On the other hand, when the main switch 32 is detected in the ON-position (“YES” at Step S1-1), the operating device detector 50 d of ECU 50 then determines whether or not a connection, i.e. an operative coupling, exists between the key, which is the operating device of the main switch 32, and operating device receptor of the main switch 32 (Step S1-2). The determination of the existence of the connection between the key and the main switch 32 can be achieved by, for example, providing a sensor 32 b on the switch, the output of which is sent to the operating device detector 50 d. Sensor 32 b may be, for example, a micro-switch positioned in an insertion hole through which the main switch receives the key. A mechanical device for detecting a contact of the key and the micro-switch or an electric device for detecting an approach of the key and the micro-switch may also be provided. When the key is detected to be connected to the main switch 32 (“NO” at Step S1-2), the whole process is terminated. On the other hand, when the key is detected not to be connected to the main switch 32 (“YES” at Step S1-2), engine stop detector 50 e of the ECU 50 then determines whether or not there is a detection of a stop of the engine E (Step S1-3). Engine stop detector 50 e may be configured to detect the stop of the engine E based on, for example, a detection signal from the engine speed sensor 41 which indicates the engine speed has become approximately zero engine speed, or by a detection of the activation of kill switch 35. The activation of kill switch 35 may be detected by detecting an existence of power-supply to the kill switch 35 by the engine stop operation of the kill switch 35. When no engine stop is detected (“NO” at Step S1-3), the ECU 50 repeats Step S1-3.

On the other hand, when there is a detection of the stop of the engine E (“YES” at Step S1-3), the ECU 50 shifts to “an Engine Start Inhibiting Mode” (Step S1-4). In the Engine Start Inhibiting Mode, engine start inhibitor 50 f of the ECU 50 is configured to inhibit the engine E from being started even if the starter switch 36 is operated, by preventing the output of an ignition signal to the ignition device 42, or by preventing the output of an injection signal to the fuel injection device 43, etc. In the Engine Start Inhibiting Mode, the engine start inhibitor 50 f may also send a signal causing the multi-function panel 38 to display or otherwise output information which indicates that the ECU 50 is in “the Engine Start Inhibiting Mode.”

Although not illustrated in FIG. 4, it is also possible to connect an appropriate contact with the drive circuit of the starting motor M in series and to make the engine stop inhibitor 50 f of ECU 50 open this contact to prevent a power supply to the drive circuit.
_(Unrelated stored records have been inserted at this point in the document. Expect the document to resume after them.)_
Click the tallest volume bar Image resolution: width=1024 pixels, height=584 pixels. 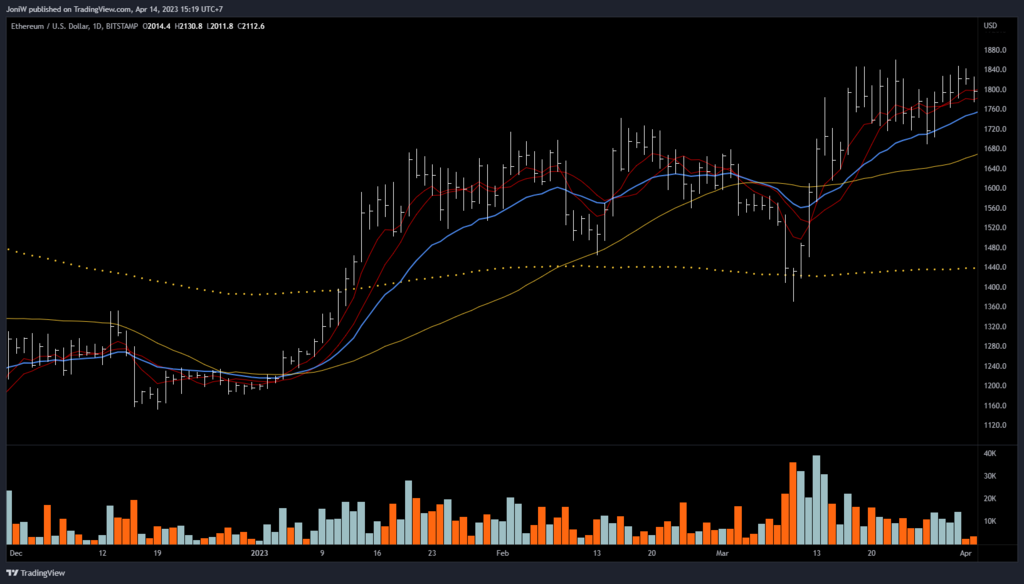(x=817, y=500)
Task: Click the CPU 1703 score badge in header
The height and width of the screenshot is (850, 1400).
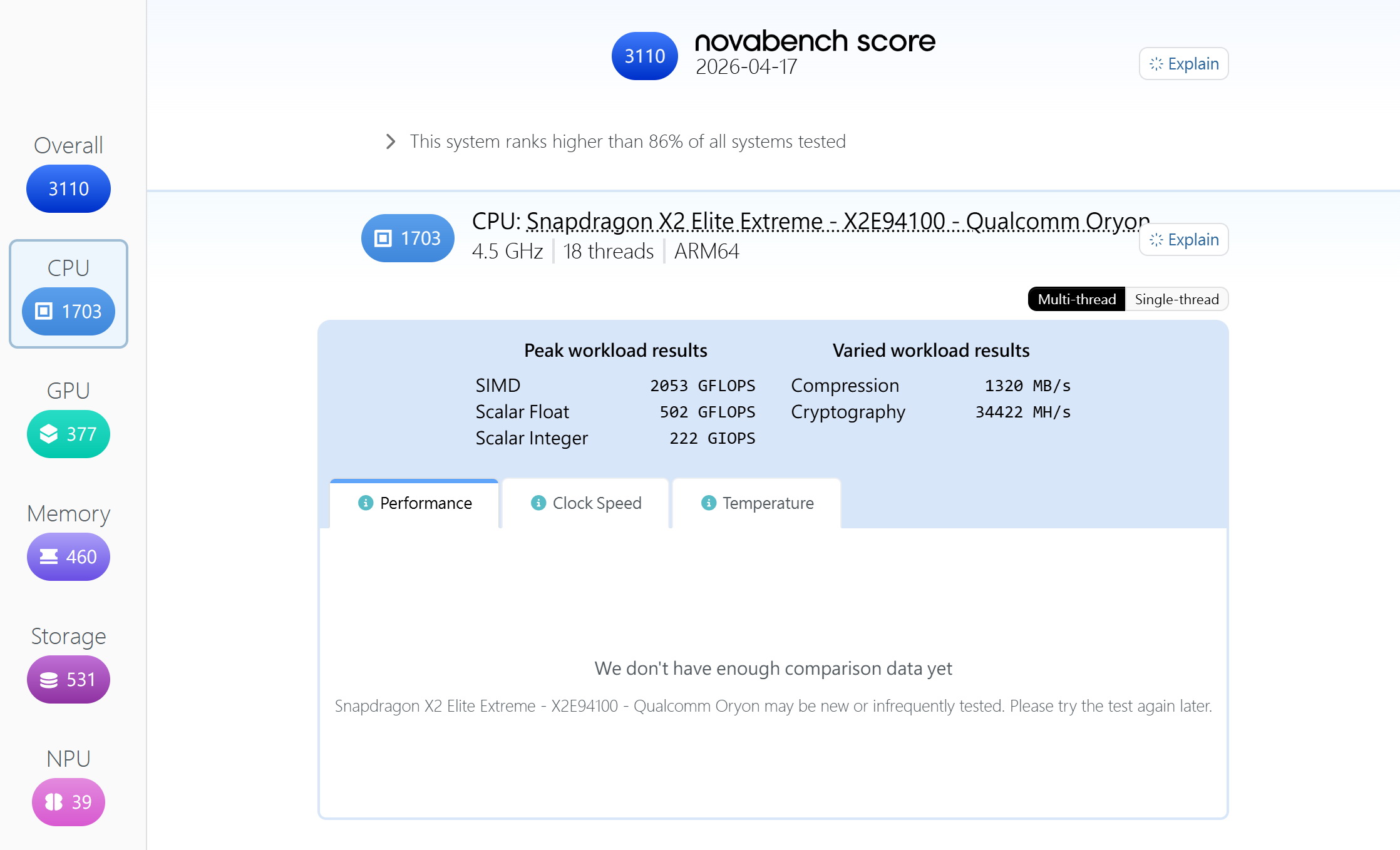Action: (x=408, y=238)
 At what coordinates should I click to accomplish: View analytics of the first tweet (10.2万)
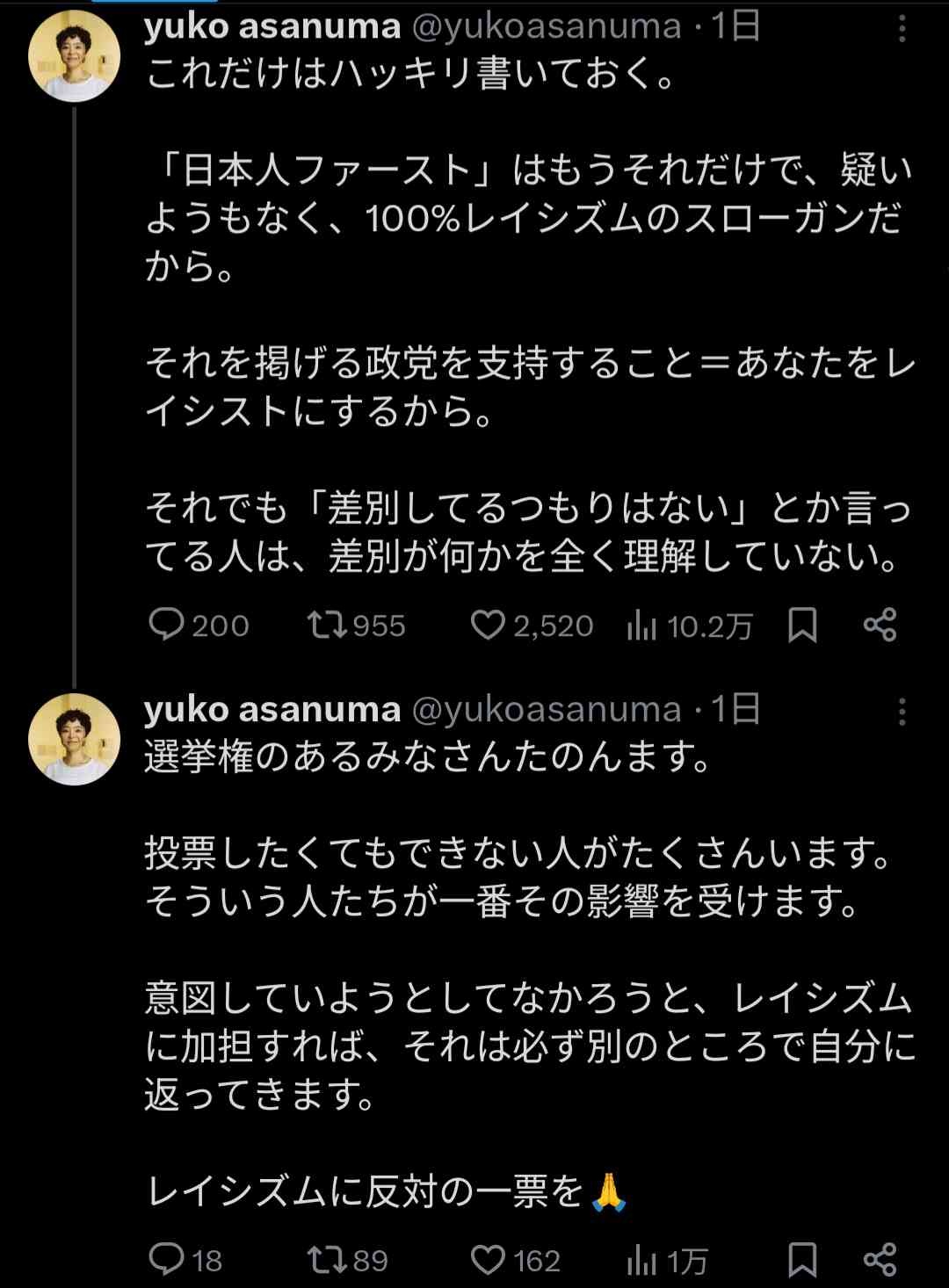642,626
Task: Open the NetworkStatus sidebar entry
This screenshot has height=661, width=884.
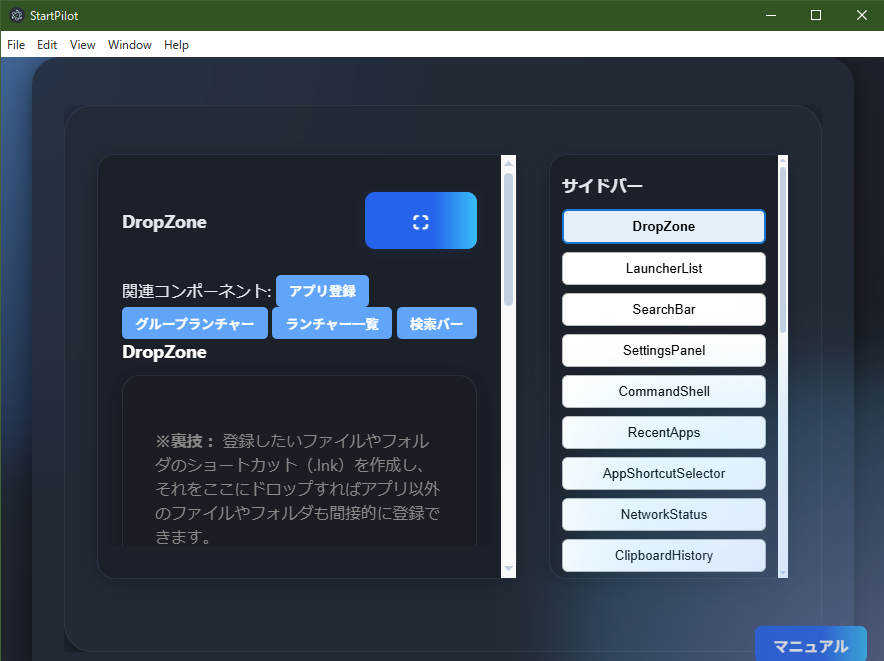Action: 663,514

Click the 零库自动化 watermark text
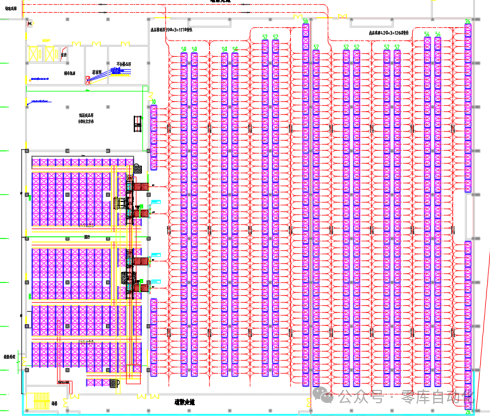437,397
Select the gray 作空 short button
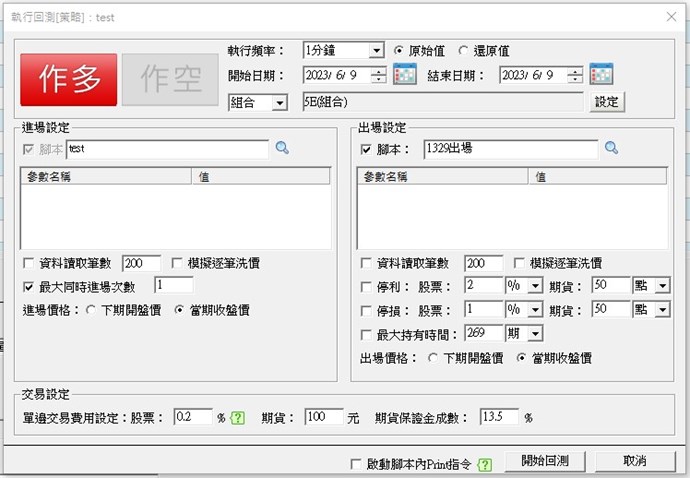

The Engine Start Inhibiting Mode is continued by repeating the process from Step S1-1 to Step S1-4. When the main switch 32 is turned into the OFF-position in the middle of the Engine Start Inhibiting Mode, the power supply to the ECU 50 is stopped and the whole process is terminated. The engine start inhibitor 50 f is configured so that the state where the starting of the engine E cannot be performed is cancelled by returning the main switch 32 to the ON-state after once changing the main switch 32 into the OFF-state.

It is also possible to provide an additional delay function as mentioned hereinafter and to configure the ECU 50 so that it may not shift to the Engine Start Inhibiting Mode immediately after detection the engine stop, in FIG. 5.

Moreover, as shown in FIG. 6, the alert controller 50 g of the ECU 50 may be configured so that it controls, for example, the multi-function panel 38 to output an alert indicator. The alert indicator may be output without shifting to the Engine Start Inhibiting Mode, even if the ECU 50 determines that the main switch 32 is in the ON-position, that the key which is the main switch operating device is not connected with the main switch, and that the engine E is stopped. The alert indicator may be an aural alert indicator such as a horn noise caused by supplying power to a horn 38 a (refer to FIG. 4) with which the multi-function panel 38 typically is equipped or to which the multi-function panel 38 is connected. In addition or in the alternative, the alert indicator may be a visual alert indicator, such as blinking light emitting element(s) with which the multi-function panel 38 typically is equipped. By way of example, the display 38 b may be of a luminescent type and all or a portion of the display may be configured to emit light as a visual alert indicator. The processes from Steps S2-1 to S2-4 in FIG. 6 are basically the same as the processes from Steps S1-1 to S1-4 in FIG. 5, except the shifting process to “the Engine Start Inhibiting Mode” (S1-4) is replaced with the shifting process to “an Alert Output Process” (S2-4). Therefore, explanations for other processes are omitted since they are identical.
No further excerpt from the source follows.